What I’m wondering is that would anyone be interested in a similar solution for Org-Roam? I have something similar set up on my own desktop because I want to avoid mixing my regular Emacs for coding and Emacs for note-taking. I have called it “RoamEx” for now, better name suggestions would be appreciated.
I think there is a sizable audience for such a solution for Org-roam.
My experience has been that many people who are new to Emacs are interested in getting Emacs and Org-roam up and running very quickly and start using Emacs/Org-roam.
For example, see my humble guide named Zero to Emacs and Org-roam: a step-by-step guide on Windows 10. It has 1.1k clicks on the link to my GitHub repo – if you look at the link to the chapter “Set up Org-roam (including sqlite3)”, there are 1.3k clicks. The guide was origianlly for v1 of Org-roam. Updating it for v2 has been slow but I still get stars regularly on my repo (now has more than 500 stars).

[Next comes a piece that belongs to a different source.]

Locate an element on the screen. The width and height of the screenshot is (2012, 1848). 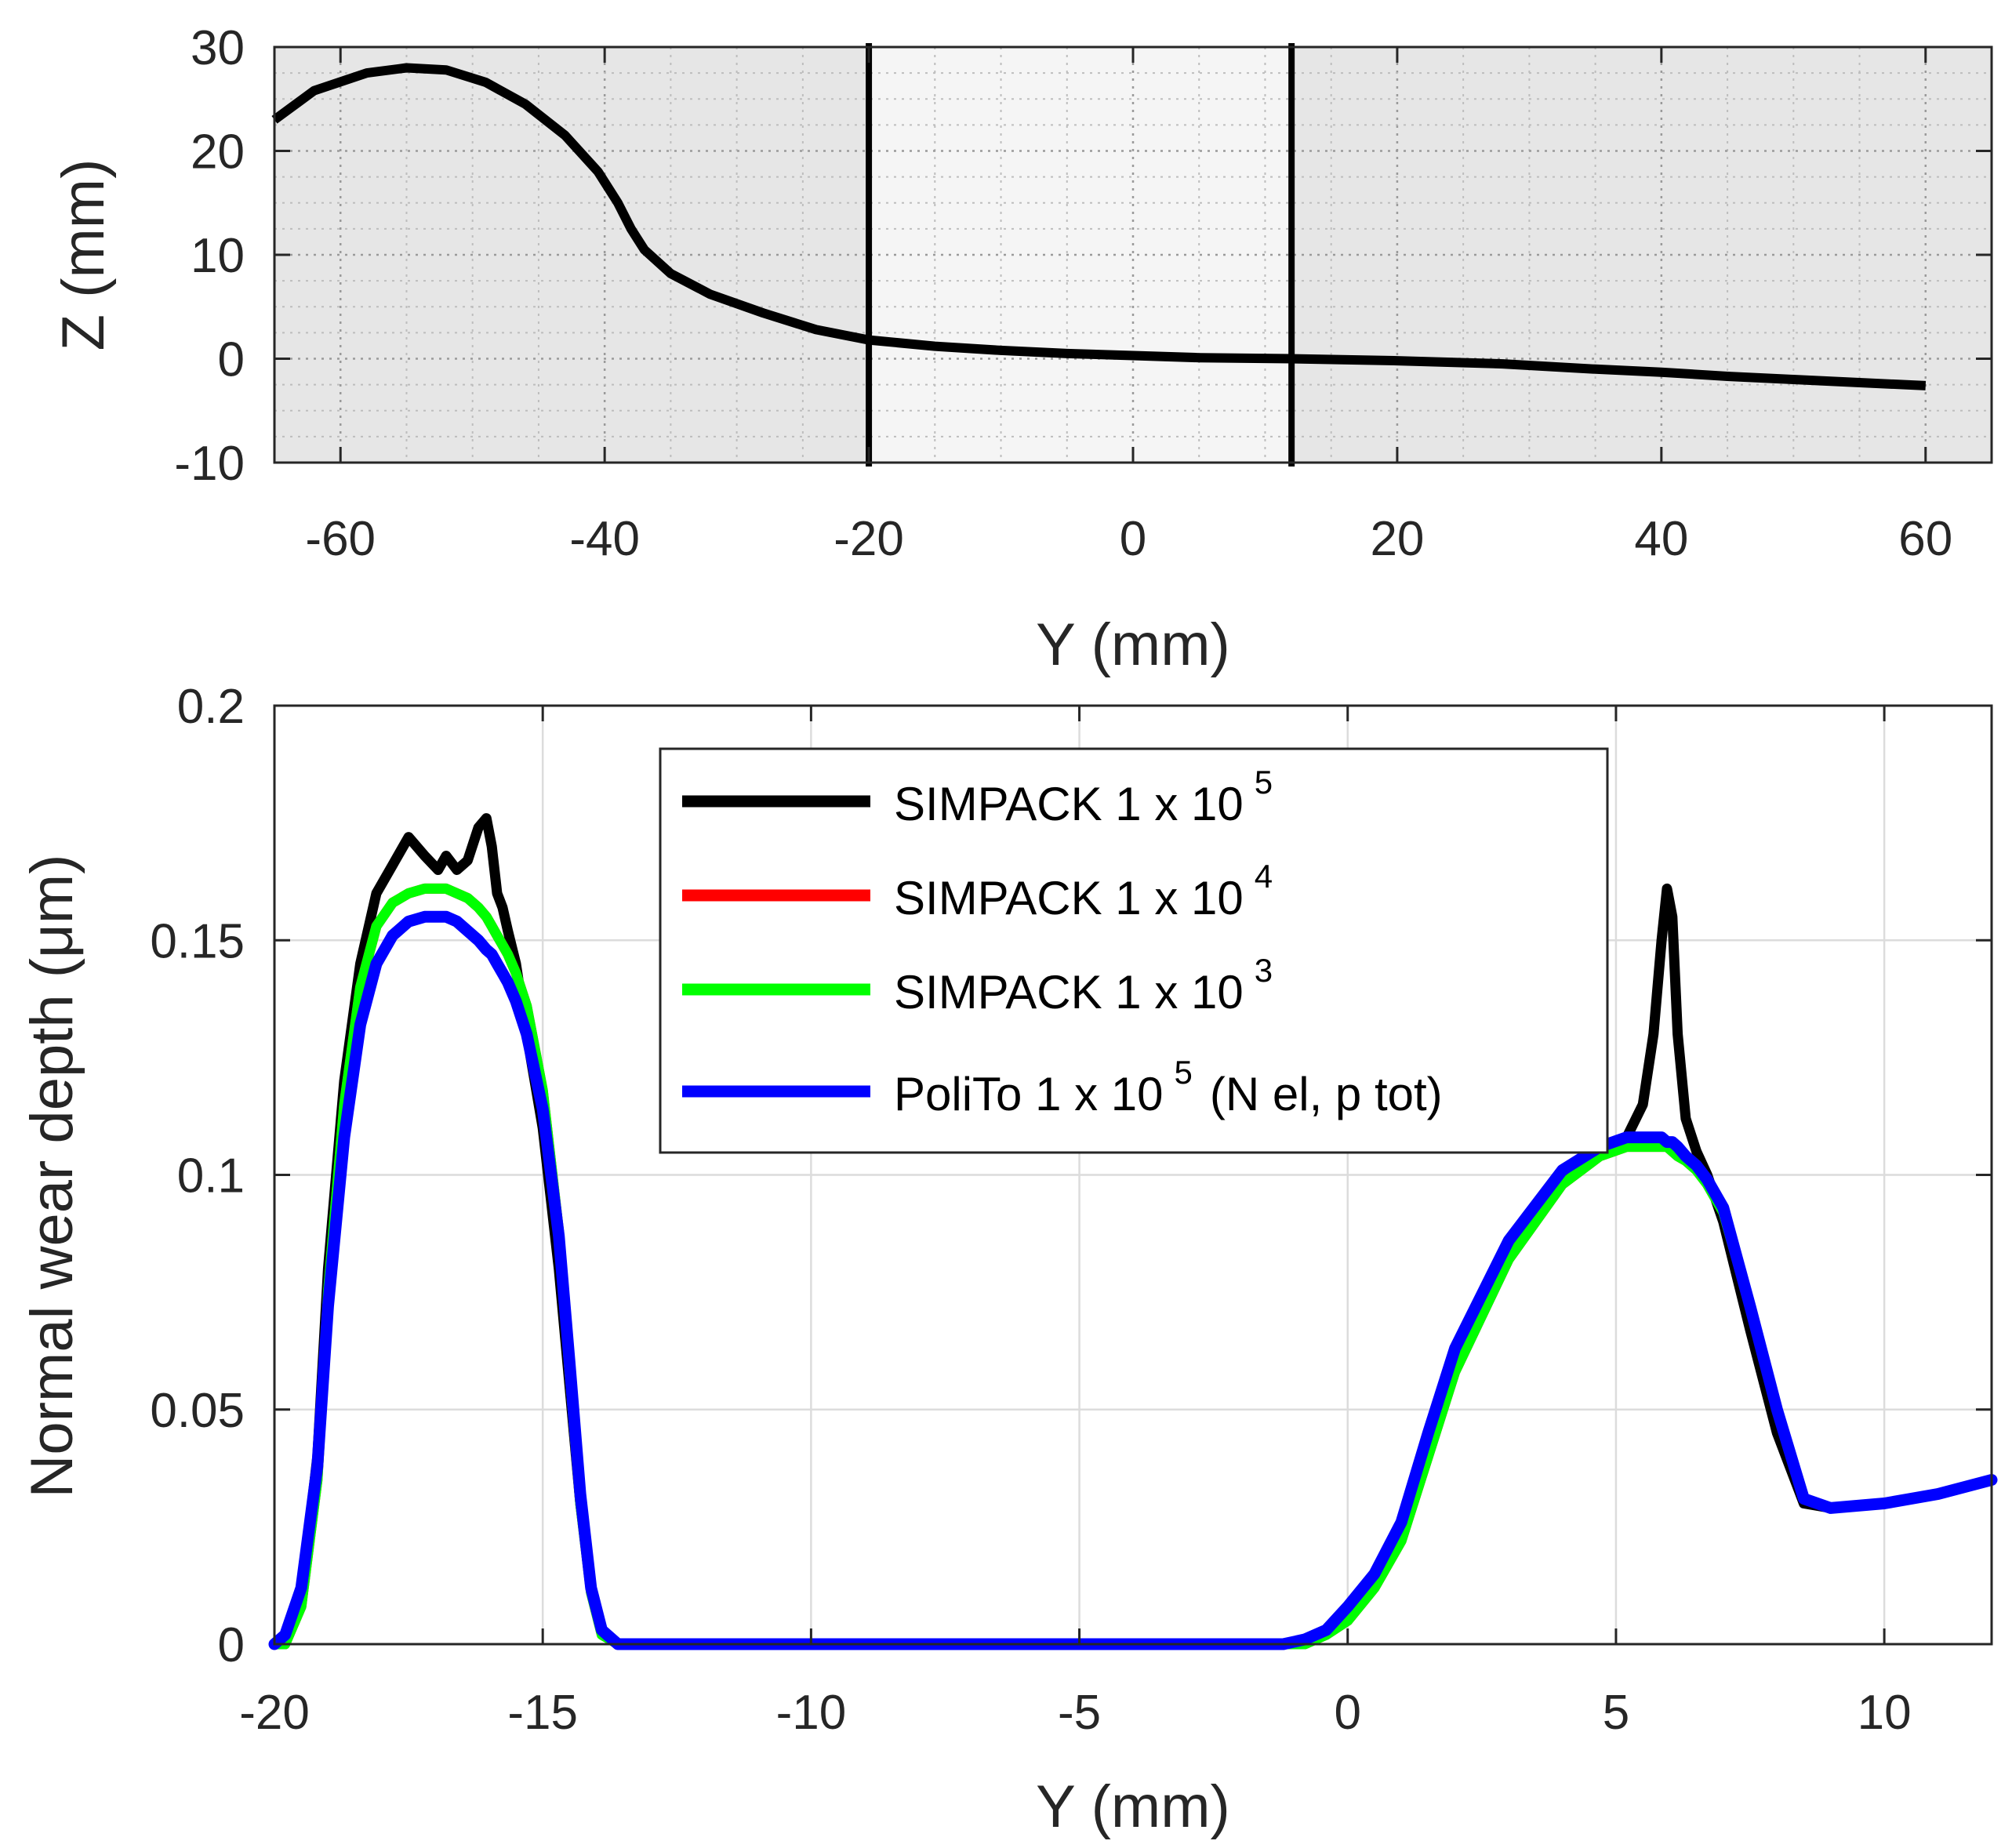
top-vertical-lines is located at coordinates (1080, 255).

In addition, you might like to have a read of this post: The State of Org-Roam for Actual Beginners. It has been viewed by many people on this forum (with 9k views, the 4th most viewed of all time). It’s a very candid assessment of the author’s experience and frustration in trying to get into Emacs and Org-roam, ultimately deciding to move away from it. The subsequent exchange of comments might also inspire such endeavor as “RoamEx” – that is, if you are looking at beginners as its target audience.